When enough NaCl(s) is added to the compartment containing gold to make the [Cl -] , the cell potential is observed to be 0.31 V. Assume that Au3+ is reduced and assume that the reaction in the compartment containing gold is
Au3+(aq) + 4Cl- (aq) ↔ AuCl4- . Calculate the k for this reaction at 250C.
In the reaction you have written, Au^+3 is not reduced. It is +3 on the left and +3 on the right. Cl^- is not reduced or oxidized either.
so how do you solve this problem?
To calculate the equilibrium constant (K) for the given reaction at 25°C, we can use the Nernst equation. The Nernst equation relates the cell potential (Ecell) to the equilibrium constant (K) and the concentrations of the reactants and products.

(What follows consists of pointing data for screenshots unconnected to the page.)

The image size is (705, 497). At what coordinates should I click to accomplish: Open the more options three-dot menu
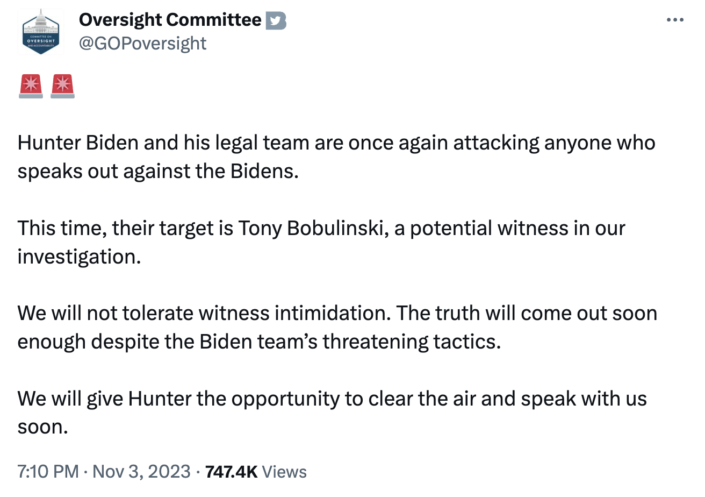click(675, 20)
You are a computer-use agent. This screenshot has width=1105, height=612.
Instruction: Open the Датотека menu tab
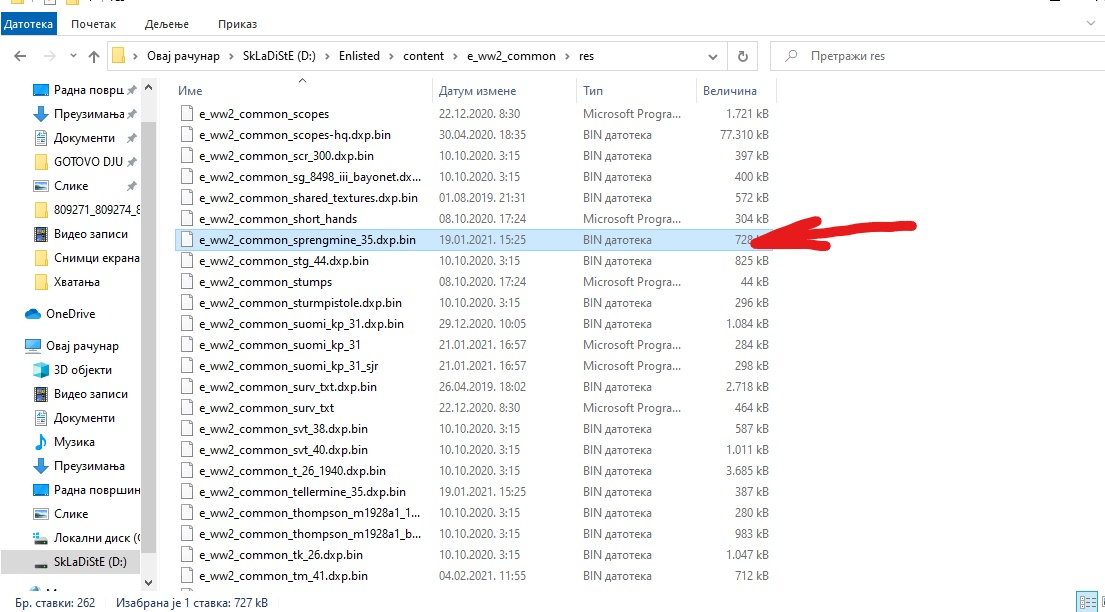click(x=29, y=23)
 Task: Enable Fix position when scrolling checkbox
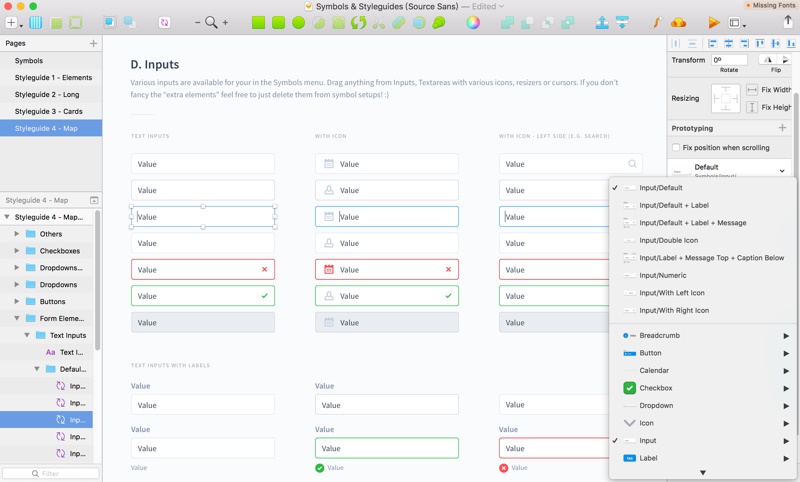click(676, 148)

The Nernst equation is given by:
Ecell = E°cell - (RT/nF) * ln(Q)
Where:
- Ecell is the observed cell potential (0.31 V in this case)
- E°cell is the standard cell potential, which can be looked up in a table (we assume it to be 0.00 V in this case)
- R is the gas constant (8.314 J/mol·K)
- T is the temperature in kelvin (25°C = 298 K)
- n is the number of electrons transferred in the reaction (in this case, 3)
- F is the Faraday constant (96,485 C/mol)
- Q is the reaction quotient, which is the ratio of the product of the concentrations of the products (AuCl4-) to the product of the concentrations of the reactants (Au3+ and Cl-).
Since we are given the cell potential (Ecell) and we assume the standard cell potential (E°cell) to be 0.00 V, we can rearrange the Nernst equation and solve for ln(Q):
ln(Q) = (Ecell - E°cell) * (nF/RT)
Now, let's calculate ln(Q):
ln(Q) = (0.31 V - 0.00 V) * (3 * 96485 C/mol) / (8.314 J/mol·K * 298 K)
ln(Q) ≈ 5.57
Finally, we can calculate K using the relationship between Q and K:
K = e^(ln(Q))
K = e^(5.57)
K ≈ 262.60
Therefore, the equilibrium constant (K) for the given reaction at 25°C is approximately 262.60.